Now, here in the closing weeks of 2020, some technical analysis references are already being made by some high-profile investment pros.
For example, on Oct. 27, a long-time and well-known global money manager was quoted in a CNBC headline:
Looks like a 'double top' in the S&P 500, [veteran] investor warns
On Oct. 30, Barron's warned:
A double top is bad news. It's a pattern in stock charts that forms after a security or index hits two highs close to one another with a dip in between. It looks like a capital letter M.
Of course, there are many other classic technical chart patterns, both bullish and bearish.
And, the key insight into how Elliott waves relate to these technical chart patterns is this: Elliott waves subsume all of them. This includes the head and shoulders top and bottom, rounding tops and bottoms, triangles, rectangle, double and triple tops and bottoms, diamond, falling and rising wedge, pennant, flag and any other valid technical chart pattern.
Let's pick out just one of them -- the head and shoulders top -- to show an example of how the Wave Principle accommodates classic technical patterns. The commentary is from an Elliott Wave Theorist:
In a normal wave development, wave five of 3 and wave 4 form the "left shoulder" of the pattern, wave 5 and wave A form the "head," and wave B and wave one of C form the "right shoulder." Wave two of C creates the return to the neckline that is typical of the pattern.
In another issue of the Theorist, Robert Prechter approached the subject this way:
Traditional technical-analysis stock patterns, Dow Theory and other descriptions of market form fall within the compass of the Elliott wave model. I think this is an important point, because the Wave Principle can consolidate technical analysis under a single model.

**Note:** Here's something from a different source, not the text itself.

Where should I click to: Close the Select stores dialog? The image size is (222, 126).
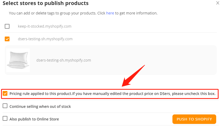click(218, 3)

Now, even though the Wave Principle subsumes well-known patterns -- that doesn't mean a technically inclined investor should stop being on the lookout for these patterns.
As the Wall Street classic book, Elliott Wave Principle: Key to Market Behavior, by Frost & Prechter, says:
The Elliott Wave Principle not only supports the validity of chart analysis, but it can help the technician decide which formations are most likely of real significance.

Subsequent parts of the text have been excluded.